Graphics don't seem right

agentq · Post by **agentq** » Fri Dec 07, 2007 8:43 am

When you press Y the debug console should appear on top of the game screen. When I tried this a couple of days ago, the top part of the game screen corrupted whenever text was printed to the console (add some calls to consolePrintf). It looked like the two layers were overwriting each other's VRAM. Due to the VRAM bank allocation. I would look at which block you assigned to the 15 bit layer for your scaled screen, and change the block assigned to the text layer to they don't overwrite each other.

The text is drawn using one of the DS's tile layers. It uses palette colour 255. What colour that appears as depends on the game. There's no other way to do this since text layers always use paletted images, and the palette is shared with the rest of the game. When this annoys me I comment a few lines out in OSystem so that the game cannot use colour 255, and then the text always appears white, at the expense of one incorrect colour in the game.

Also, out of interest, how much RAM does the scaler use? If there are games which will run out of memory with the scaler turned on, we should disable the scaler in those games to stop all the support emails I will get otherwise! The good thing about this is that the later games are more likely to be talkie ones, which don't really need a scaler since there is very little text.

agentq · Post by **agentq** » Fri Dec 07, 2007 9:08 am

Oh - and 5 ms is pretty amazing, btw. It does a lot of work in a very short time

Tramboi · Post by **Tramboi** » Fri Dec 07, 2007 9:48 am

agentq wrote:When you press Y the debug console should appear on top of the game screen. When I tried this a couple of days ago, the top part of the game screen corrupted whenever text was printed to the console (add some calls to consolePrintf). It looked like the two layers were overwriting each other's VRAM. Due to the VRAM bank allocation. I would look at which block you assigned to the 15 bit layer for your scaled screen, and change the block assigned to the text layer to they don't overwrite each other.

The text is drawn using one of the DS's tile layers. It uses palette colour 255. What colour that appears as depends on the game. There's no other way to do this since text layers always use paletted images, and the palette is shared with the rest of the game. When this annoys me I comment a few lines out in OSystem so that the game cannot use colour 255, and then the text always appears white, at the expense of one incorrect colour in the game.

Ok I'll check this.
Could you please put a #define in OSystem so I can have the white text too easily?

agentq wrote: Also, out of interest, how much RAM does the scaler use? If there are games which will run out of memory with the scaler turned on, we should disable the scaler in those games to stop all the support emails I will get otherwise! The good thing about this is that the later games are more likely to be talkie ones, which don't really need a scaler since there is very little text.

Well the good news is that is doesn't use any RAM except VRAM (and a bit of stack space)

It just blits directly from VRAM to VRAM (which makes me think my 5ms estimation must be wrong because I measured the scaler from main RAM to main RAM, I have to check the memory latencies ^^ )
The secondary screen is directly the 320*200*PAL8 buffer and the main screen is the scaled 256*256*1555 buffer.

Now is there still enough VRAM for debug text, I'll have to check

robinwatts · Post by **robinwatts** » Fri Dec 07, 2007 3:16 pm

Nice job finding the mistake in there - and nice optimisation in the 8bit case too.

Word and element location data:

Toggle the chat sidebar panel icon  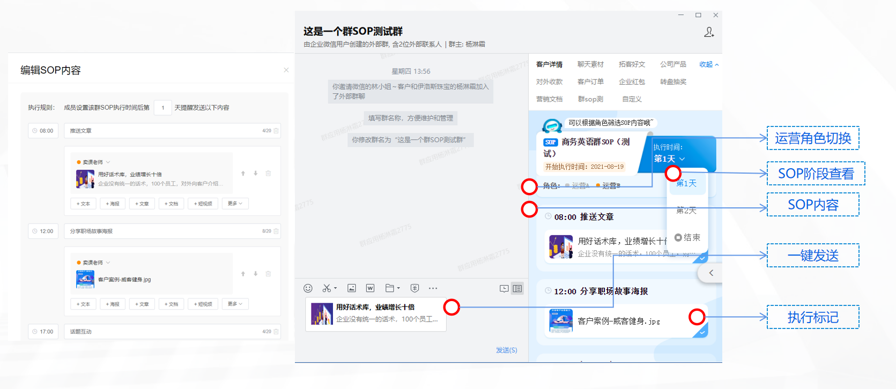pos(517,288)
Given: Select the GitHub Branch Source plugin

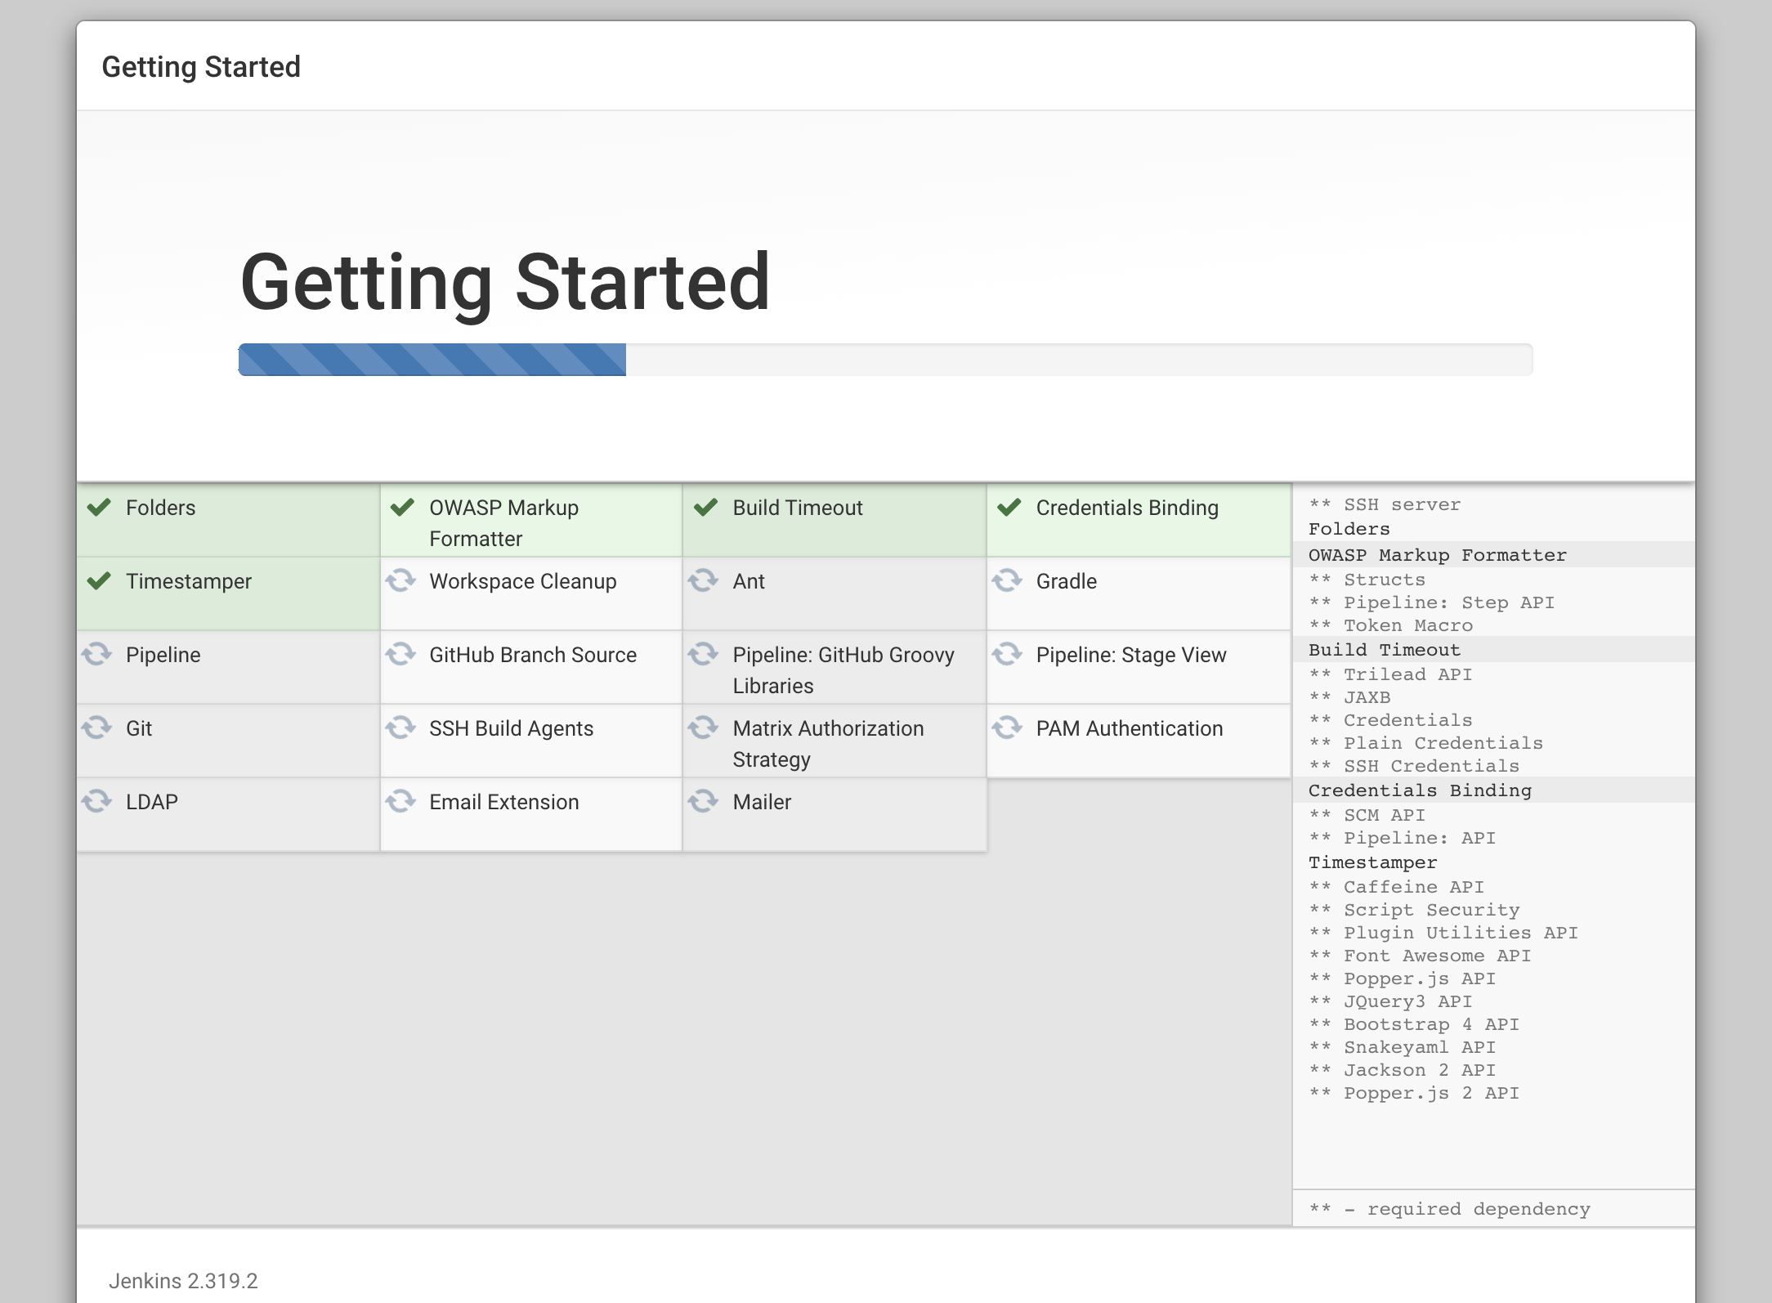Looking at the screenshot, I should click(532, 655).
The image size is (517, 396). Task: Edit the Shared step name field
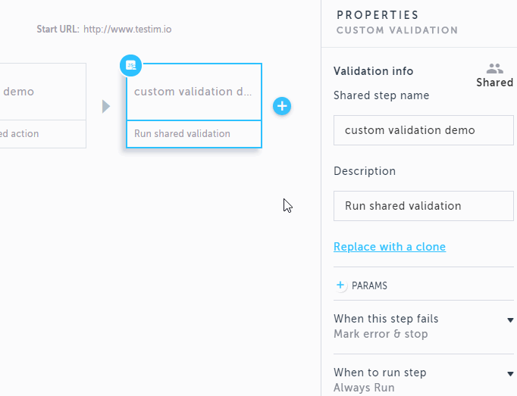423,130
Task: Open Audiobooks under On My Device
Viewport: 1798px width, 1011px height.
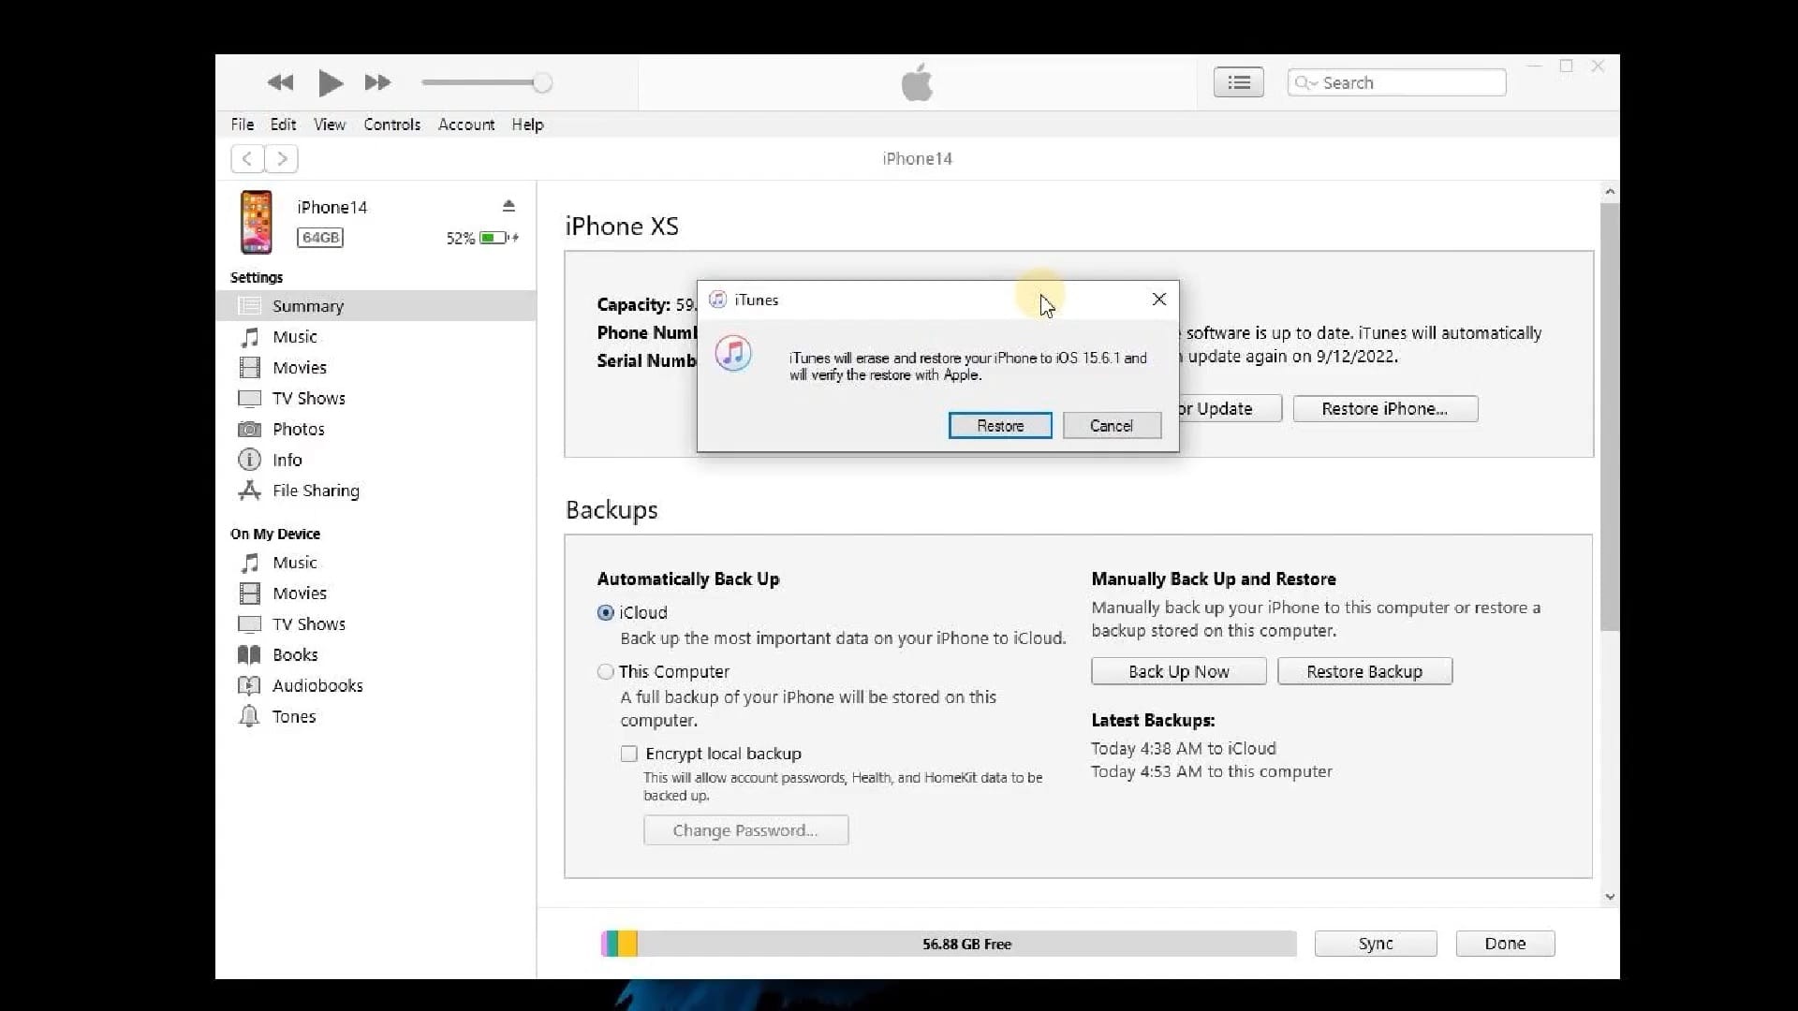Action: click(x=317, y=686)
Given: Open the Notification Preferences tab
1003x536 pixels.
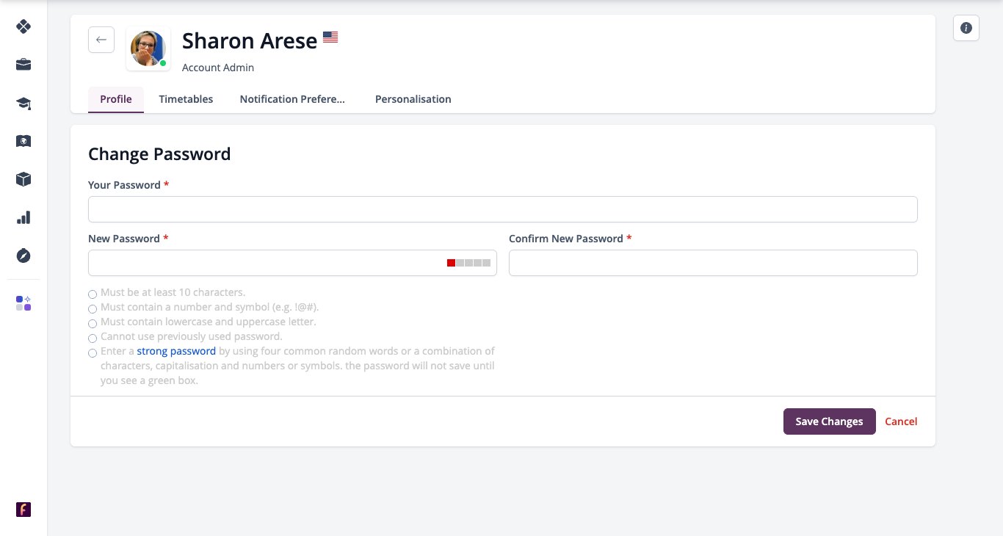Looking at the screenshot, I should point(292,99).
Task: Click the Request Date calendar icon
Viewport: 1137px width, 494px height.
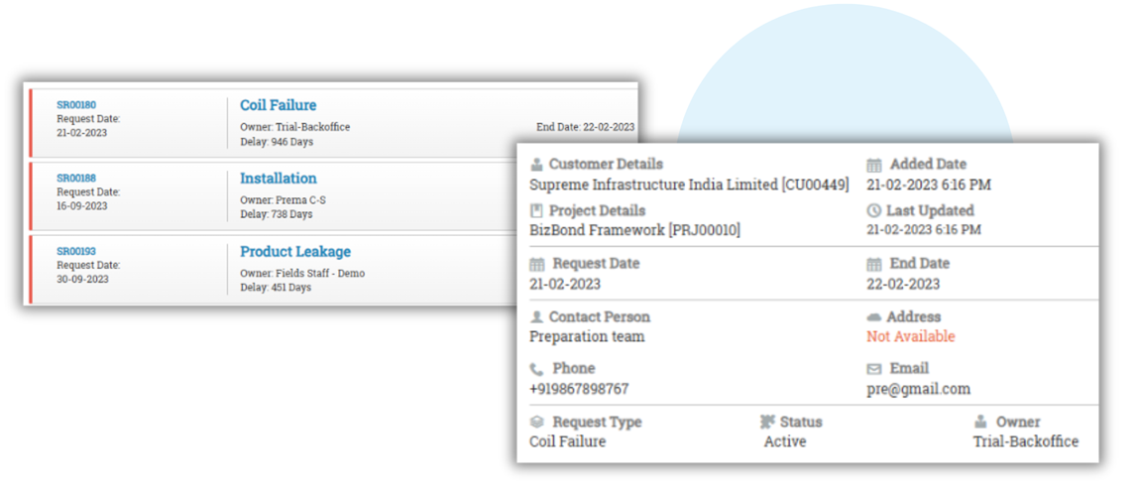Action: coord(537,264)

**Aim 1:** List the time of day shown for each post in the forum thread.
**Aim 2:** Reproduce word for word everything in the forum thread from "Could you please" down to "latencies ^^ )".
Rely only on the forum thread, not the entries.

**Output 1:** 8:43 am, 9:08 am, 9:48 am, 3:16 pm

**Output 2:**
Could you please put a #define in OSystem so I can have the white text too easily?

agentq wrote: Also, out of interest, how much RAM does the scaler use? If there are games which will run out of memory with the scaler turned on, we should disable the scaler in those games to stop all the support emails I will get otherwise! The good thing about this is that the later games are more likely to be talkie ones, which don't really need a scaler since there is very little text.

Well the good news is that is doesn't use any RAM except VRAM (and a bit of stack space)

It just blits directly from VRAM to VRAM (which makes me think my 5ms estimation must be wrong because I measured the scaler from main RAM to main RAM, I have to check the memory latencies ^^ )